S’agit-il d’un apprentissage ? Certainement. Ou bien d’une adaptation. Le tout est de connaître ou au moins de cerner les modifications induites par cette adaptation : dans quel sens nous entraîne-t-elle ? Le fait est que l’image, devenue indissociable de l’écran qui en domine la diffusion, représente la quasi unique source de relation et d’information (du moins dans le monde occidental et parmi les couches aisées du monde dit autrefois tiers) ; l’interactivité confère à l’image-écran un statut relationnel incontournable : à travers l’écran transitent flux financiers, informations, communication, divertissements : le politique, le social, l’économique.
Il reste toutefois un point de divergence, celui où l’écran précisément, de par les qualités qui font ses défauts, devient un mode de communication à haut risque : ainsi dans le monde austère de la finance les décisions importantes, tout comme les informations sensibles, ne transitent-elles plus par le flux électronique ! En effet, le risque de captation des données, trop important en raison du développement d’outils d’espionnage performants, rend inopérant ce mode de communication : aussi hommes d’affaires et financiers de haute volée se rencontrent-ils dans les cafétérias new-yorkaises plutôt que sur la toile. Et ce au moment même où l’écran vient prendre doucement la place des bulletins de vote...
Van Eyck, en-dessous du miroir déformant où il se représentait, imposant sa présence aux époux Arnolfini - ce qu’on ne peut envisager sans leur consentement, sur lequel il convient aussi de s’interroger, signa ostensiblement, ajoutant Johannes de Eyck fuit hic, jeu de mot signifiant à la fois "Jan Van Eyck fut ici" et "fut celui-ci". Outre la vanité que caractérise une telle signature, inaugurant le triomphe de l’individu consubstantiel à la Renaissance, il nous invite à nous interroger sur le statut de l’écran, et sur le rapport de celui-ci avec l’image qu’il donne à voir : l’écran n’est-il pas voué (au point d’affirmer qu’il s’agit là véritablement de sa vocation) à déformer son contenu, à le modeler selon le désir de celui qui les produit, lui et son contenu ? Ce qui se cache et que l’écran révèle malgré tout, c’est bien celui-ci, qui fut là avant que l’image ne fût produite, qui la produisit et dans le même temps révéla sa présence.

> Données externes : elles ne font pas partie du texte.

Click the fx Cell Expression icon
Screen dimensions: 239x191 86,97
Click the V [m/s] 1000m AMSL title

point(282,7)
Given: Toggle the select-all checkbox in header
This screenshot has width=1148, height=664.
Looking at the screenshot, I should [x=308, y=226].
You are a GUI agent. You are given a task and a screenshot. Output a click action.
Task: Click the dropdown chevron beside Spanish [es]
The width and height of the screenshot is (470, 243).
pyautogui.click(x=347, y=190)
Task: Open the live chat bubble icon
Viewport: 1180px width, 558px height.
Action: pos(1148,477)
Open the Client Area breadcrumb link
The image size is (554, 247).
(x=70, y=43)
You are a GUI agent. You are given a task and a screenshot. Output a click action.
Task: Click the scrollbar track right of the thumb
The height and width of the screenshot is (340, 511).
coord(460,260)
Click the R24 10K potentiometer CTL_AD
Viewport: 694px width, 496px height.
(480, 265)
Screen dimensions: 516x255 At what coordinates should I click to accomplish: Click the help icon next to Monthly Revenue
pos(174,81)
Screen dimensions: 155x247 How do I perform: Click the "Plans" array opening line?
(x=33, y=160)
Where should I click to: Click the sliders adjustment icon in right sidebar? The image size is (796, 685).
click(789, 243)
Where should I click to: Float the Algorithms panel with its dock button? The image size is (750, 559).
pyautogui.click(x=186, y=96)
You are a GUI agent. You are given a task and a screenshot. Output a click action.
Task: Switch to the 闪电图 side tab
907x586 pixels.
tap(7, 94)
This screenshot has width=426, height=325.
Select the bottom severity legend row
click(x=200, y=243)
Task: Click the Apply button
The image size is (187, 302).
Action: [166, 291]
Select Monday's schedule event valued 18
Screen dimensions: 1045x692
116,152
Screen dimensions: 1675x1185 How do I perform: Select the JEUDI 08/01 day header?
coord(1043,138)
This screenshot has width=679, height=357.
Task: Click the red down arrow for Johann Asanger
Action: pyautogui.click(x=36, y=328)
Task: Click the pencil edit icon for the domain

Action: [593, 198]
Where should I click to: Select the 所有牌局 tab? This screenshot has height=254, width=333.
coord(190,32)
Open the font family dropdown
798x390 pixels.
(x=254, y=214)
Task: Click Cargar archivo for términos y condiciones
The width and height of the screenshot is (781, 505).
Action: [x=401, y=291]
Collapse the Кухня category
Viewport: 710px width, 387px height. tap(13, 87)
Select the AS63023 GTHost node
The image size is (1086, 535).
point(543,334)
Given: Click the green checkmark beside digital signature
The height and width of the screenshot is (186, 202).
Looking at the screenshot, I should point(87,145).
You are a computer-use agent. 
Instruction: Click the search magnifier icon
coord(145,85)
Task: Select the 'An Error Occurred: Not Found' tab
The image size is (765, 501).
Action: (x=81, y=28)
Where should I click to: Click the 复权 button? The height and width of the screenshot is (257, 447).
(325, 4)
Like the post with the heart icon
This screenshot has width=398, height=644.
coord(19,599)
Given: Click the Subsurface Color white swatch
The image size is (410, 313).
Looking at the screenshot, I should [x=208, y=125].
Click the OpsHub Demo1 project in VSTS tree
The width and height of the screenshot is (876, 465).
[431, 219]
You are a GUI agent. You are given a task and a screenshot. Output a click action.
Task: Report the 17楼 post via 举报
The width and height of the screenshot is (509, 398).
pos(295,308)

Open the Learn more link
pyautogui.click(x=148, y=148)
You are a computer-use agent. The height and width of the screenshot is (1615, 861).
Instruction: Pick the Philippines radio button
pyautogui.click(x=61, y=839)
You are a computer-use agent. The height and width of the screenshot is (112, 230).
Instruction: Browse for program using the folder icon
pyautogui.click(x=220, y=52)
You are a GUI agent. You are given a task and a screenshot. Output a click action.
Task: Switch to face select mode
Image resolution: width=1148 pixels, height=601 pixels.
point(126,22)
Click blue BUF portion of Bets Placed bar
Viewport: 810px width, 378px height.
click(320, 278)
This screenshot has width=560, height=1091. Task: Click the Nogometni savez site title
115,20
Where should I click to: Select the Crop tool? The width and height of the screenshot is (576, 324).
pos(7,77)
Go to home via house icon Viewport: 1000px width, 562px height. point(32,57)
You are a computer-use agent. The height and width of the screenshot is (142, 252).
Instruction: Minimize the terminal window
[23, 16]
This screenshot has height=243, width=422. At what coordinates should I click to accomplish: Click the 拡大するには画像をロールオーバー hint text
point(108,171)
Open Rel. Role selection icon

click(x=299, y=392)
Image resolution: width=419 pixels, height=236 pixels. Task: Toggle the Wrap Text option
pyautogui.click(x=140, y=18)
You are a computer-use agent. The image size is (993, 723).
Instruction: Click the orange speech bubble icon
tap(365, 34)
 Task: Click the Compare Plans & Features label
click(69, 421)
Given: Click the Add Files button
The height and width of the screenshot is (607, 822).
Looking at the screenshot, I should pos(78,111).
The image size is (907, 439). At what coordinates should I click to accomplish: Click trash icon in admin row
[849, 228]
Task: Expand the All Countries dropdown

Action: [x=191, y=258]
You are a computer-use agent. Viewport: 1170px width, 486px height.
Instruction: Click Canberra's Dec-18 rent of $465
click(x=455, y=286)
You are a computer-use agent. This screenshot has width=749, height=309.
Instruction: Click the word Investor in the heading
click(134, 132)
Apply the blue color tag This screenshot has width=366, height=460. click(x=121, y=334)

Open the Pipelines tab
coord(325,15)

C’est ainsi, il me semble, que l’on ne peut dissocier ces trois éléments, absolument constitutifs de notre postmodernité : l’image, l’écran qui la diffuse et la transforme, et le producteur de l’image, qu’en transparence laisse apparaitre l’écran, à qui observe attentivement, et dont il est important de ne jamais oublier la présence.